# Dataset entries
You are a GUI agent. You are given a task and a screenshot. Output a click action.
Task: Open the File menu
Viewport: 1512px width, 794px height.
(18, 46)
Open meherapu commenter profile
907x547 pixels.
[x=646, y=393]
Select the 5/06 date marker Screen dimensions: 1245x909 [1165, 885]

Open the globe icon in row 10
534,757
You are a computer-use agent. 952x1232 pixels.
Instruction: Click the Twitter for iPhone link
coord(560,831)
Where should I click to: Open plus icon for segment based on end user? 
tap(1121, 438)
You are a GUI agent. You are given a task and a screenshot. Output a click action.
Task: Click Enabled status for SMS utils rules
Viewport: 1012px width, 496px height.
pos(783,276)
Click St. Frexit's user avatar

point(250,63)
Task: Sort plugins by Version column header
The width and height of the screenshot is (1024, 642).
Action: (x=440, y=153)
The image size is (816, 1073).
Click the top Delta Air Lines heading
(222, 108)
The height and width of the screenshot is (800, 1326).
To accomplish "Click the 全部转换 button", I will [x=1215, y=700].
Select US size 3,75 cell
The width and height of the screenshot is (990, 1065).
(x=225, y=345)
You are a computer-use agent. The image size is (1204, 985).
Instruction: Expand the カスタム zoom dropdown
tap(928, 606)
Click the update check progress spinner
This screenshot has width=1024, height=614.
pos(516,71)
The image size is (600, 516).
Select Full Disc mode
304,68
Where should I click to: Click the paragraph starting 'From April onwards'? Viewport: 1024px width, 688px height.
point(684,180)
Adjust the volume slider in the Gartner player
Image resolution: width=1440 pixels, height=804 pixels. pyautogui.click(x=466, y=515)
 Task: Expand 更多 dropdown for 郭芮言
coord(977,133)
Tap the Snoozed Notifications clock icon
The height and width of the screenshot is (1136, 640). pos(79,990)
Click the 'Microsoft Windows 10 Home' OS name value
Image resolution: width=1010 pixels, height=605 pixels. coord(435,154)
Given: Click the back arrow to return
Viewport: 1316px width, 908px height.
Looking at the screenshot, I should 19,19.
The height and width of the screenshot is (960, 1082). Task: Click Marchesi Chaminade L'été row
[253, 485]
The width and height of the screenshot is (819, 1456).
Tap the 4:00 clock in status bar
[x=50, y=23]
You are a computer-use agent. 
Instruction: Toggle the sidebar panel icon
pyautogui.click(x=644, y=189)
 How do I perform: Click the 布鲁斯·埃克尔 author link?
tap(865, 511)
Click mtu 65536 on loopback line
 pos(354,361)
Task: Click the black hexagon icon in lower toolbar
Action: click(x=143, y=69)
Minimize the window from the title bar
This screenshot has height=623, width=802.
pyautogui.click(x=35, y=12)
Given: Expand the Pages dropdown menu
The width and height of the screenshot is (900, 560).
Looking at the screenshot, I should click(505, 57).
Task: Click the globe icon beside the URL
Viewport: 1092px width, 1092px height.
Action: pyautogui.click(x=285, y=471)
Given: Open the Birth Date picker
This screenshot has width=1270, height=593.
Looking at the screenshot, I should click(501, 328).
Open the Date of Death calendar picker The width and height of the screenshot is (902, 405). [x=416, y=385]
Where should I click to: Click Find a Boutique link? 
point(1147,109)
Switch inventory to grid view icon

# Exercise
Would you retype exactly the lines above, from the line with "The image size is (816, 1073)." to the line with "Given: Click the back arrow to return", with both end lines kept and nothing more?

# Response
The image size is (816, 1073).
Click the top Delta Air Lines heading
(222, 108)
The height and width of the screenshot is (800, 1326).
To accomplish "Click the 全部转换 button", I will [x=1215, y=700].
Select US size 3,75 cell
The width and height of the screenshot is (990, 1065).
(x=225, y=345)
You are a computer-use agent. The image size is (1204, 985).
Instruction: Expand the カスタム zoom dropdown
tap(928, 606)
Click the update check progress spinner
This screenshot has width=1024, height=614.
pos(516,71)
The image size is (600, 516).
Select Full Disc mode
304,68
Where should I click to: Click the paragraph starting 'From April onwards'? Viewport: 1024px width, 688px height.
point(684,180)
Adjust the volume slider in the Gartner player
Image resolution: width=1440 pixels, height=804 pixels. pyautogui.click(x=466, y=515)
 Task: Expand 更多 dropdown for 郭芮言
coord(977,133)
Tap the Snoozed Notifications clock icon
The height and width of the screenshot is (1136, 640). pos(79,990)
Click the 'Microsoft Windows 10 Home' OS name value
Image resolution: width=1010 pixels, height=605 pixels. coord(435,154)
Given: Click the back arrow to return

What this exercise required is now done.